Ad hominem is an Internet jackass

October 12, 2015 § 11 Comments

To commit the informal fallacy of ad hominem is to infer something about the validity of a specific argument from the fact that a particular man is making that specific argument. For example “Bob is a statist, so his contention that fiat dollars are a sovereign-issued option against tax liabilities is wrong,” is an ad hominem. It may well be true that Bob believes incorrect things because he is a statist; but the most that suggests is that this particular claim might possibly be one of the things he gets wrong, and stipulating that he gets lots of things wrong doesn’t actually address the specific claim at all. It ironically suggests that we should treat Bob as a reliable truth machine by adopting the opposite of every position he holds.

I’ve pointed out before that this works in reverse too. That Bob is a really smart guy, or is “one of us” or what have you might be true enough, but that doesn’t address whatever it is that he is specifically contending. Perhaps the specific thing in contention is one of the things he gets wrong. Loaded dice are still dice. Bowing out of a contest because life is short is fine, but insisting that everyone bow out ‘because Bob’ is the old “shut up”, he explained: I’ve decided to stop talking about this, and I think you should too.  But agreeing to shut up doesn’t actually resolve the objective truth of any actual issue in contention.

As with begging the question, it seems like most folks who use the term “ad hominem” don’t actually have any idea what it means. An ad hominem isn’t an insult directed at the person advancing an argument. It is an insult to the reader’s intelligence.

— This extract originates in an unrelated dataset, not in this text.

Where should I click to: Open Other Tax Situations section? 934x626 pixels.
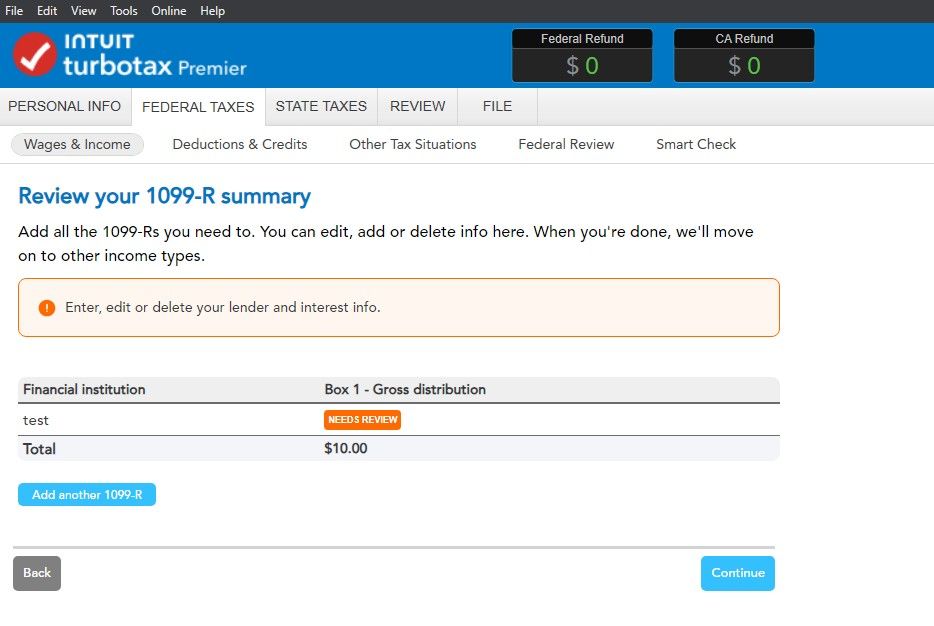pos(412,145)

So if I say “Bob is an idiot because he believes that bankers accept fiat dollars as payment for no reason other than that the sovereign says they must”, that isn’t an ad hominem. It isn’t a characterization of an argument at all: it is a characterization of Bob, based on the things Bob believes. (It may or may not be an accurate characterization; but it isn’t an ad hominem).

This begs the question of why everyone seems to think that ad hominem is synonymous with insult.

§ 11 Responses to Ad hominem is an Internet jackass

  • William Luse says:

    – So if I say “Bob is an idiot because he believes that bankers accept fiat dollars as payment for no reason other than that the sovereign says they must”, that isn’t an ad hominem. It isn’t a characterization of an argument at all: it is a characterization of Bob, based on the things Bob believes. –

    It still sounds as though we’re trying to invalidate Bob’s belief by insulting his intelligence. Isn’t that classic ad hominem, drawing an equivalence between character and argument?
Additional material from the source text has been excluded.